Tous les ingrédients de l'engagement extrémiste sont présentés là avec la clarté d'un homme qui est revenu de ses illusions et qui en a cher payé le prix : le vide spirituel d'une société dont l'athéisme et l'absence de principes – je ne dis pas de « valeur », le terme est trop subjectif ou relativiste – l'impossibilité de vivre dans ce vide, la conversion individuelle quasi religieuse à la seule idéologie disponible – et peu importe que ce soit le marxisme ou l'islamisme ou n'importe quelle autre pourvu qu'on puisse s'y perdre – le caractère simplificateur et « global » de son contenu, qui le rendait accessible à tout homme d'où qu'il vienne, qu'il fût un intellectuel d'une immense culture comme Wat ou un individu sans éducation et, finalement, l'acceptation de la violence, ce que Wat appelle d'une formule qui n'a rien perdu de sa force évocatrice, le « hooliganisme » intellectuel. Au reste, dans son cas, c'est la culture et la formation à l'esprit critique qui contribuera à lui faire retrouver la « clef » de son âme. Il cite, à ce propos, une anecdote que je ne résiste au plaisir de relater :
« J'avais assurément une certaine préparation philosophique.
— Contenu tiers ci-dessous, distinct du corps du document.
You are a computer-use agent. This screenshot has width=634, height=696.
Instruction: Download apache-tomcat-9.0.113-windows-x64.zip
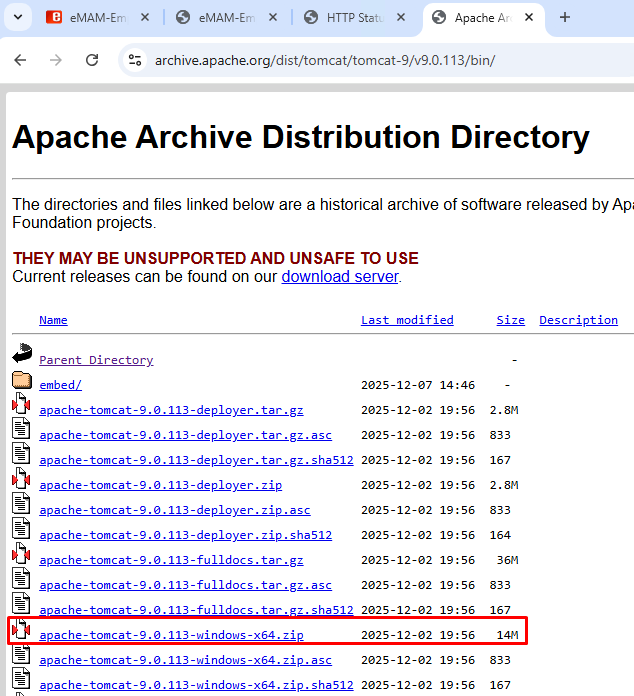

Après tout, j'avais lu – et compris – des philosophes assez subtils. Je me souviens qu'à l'époque où j'étais encore étudiant, je posai un jour à Kotarbinski la question suivante (je n'étais pas communisant en ce temps : c'était, il me semble, en 1922) : « Monsieur le professeur, que pensez-vous de L'empiriocriticisme de Lénine ? Et Kotarbinski me répondit avec un sourire : « Je n'en pense absolument rien : c'est un livre d'amateur. » Sur quoi, nous éclatâmes de rire l'un et l'autre. Je m'en souviens très bien, parce que cette conversation me servit plus tard. »
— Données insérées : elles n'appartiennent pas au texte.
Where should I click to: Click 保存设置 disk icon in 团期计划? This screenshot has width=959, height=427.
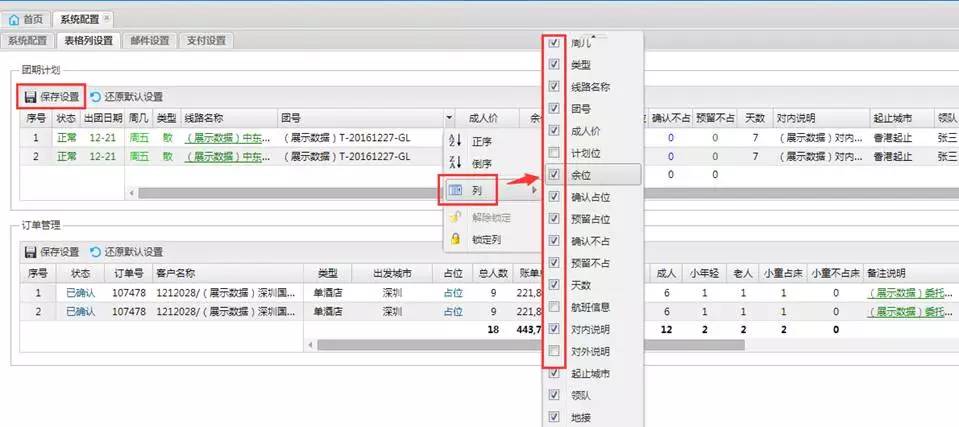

Remplacez le livre de Lénine par n'importe quel manifeste d'un intellectuel radical, tel Ben Laden ou Ayman al-Zawahiri, la profondeur de la pensée dont il s'inspire par les simplifications efficaces auxquelles elle est résumée, et le jugement de mépris de l'universitaire par celui qu'exprimerait un docteur de la loi coranique, et voyez : l'analogie marche à merveille. La pertinence du parallèle entre la trajectoire qui fut celle d'hommes comme Alexandre Wat et de milliers d'autres, qu'ils soient ou non des intellectuels, durant l'entre-deux guerres et celle aujourd'hui des jeunes radicalisés français est une grille de lecture éclairante que confirment, sous bien des aspects, les analyses des sociologues, surtout lorsque ceux-ci privilégient une approche subjective des processus de radicalisation. Il existe, pourtant, des différences significatives qui tiennent aujourd'hui à l'articulation entre, d'une part, la violence, l'idéologie justificatrice et, d'autre part, la quête de reconnaissance et d'identité. L'assassinat ciblé, idéologiquement justifié, comme affirmation spectaculaire de soi dans un défi meurtrier à une condition sociale faite d'exclusion et de stigmatisation, voilà ce qui est nouveau."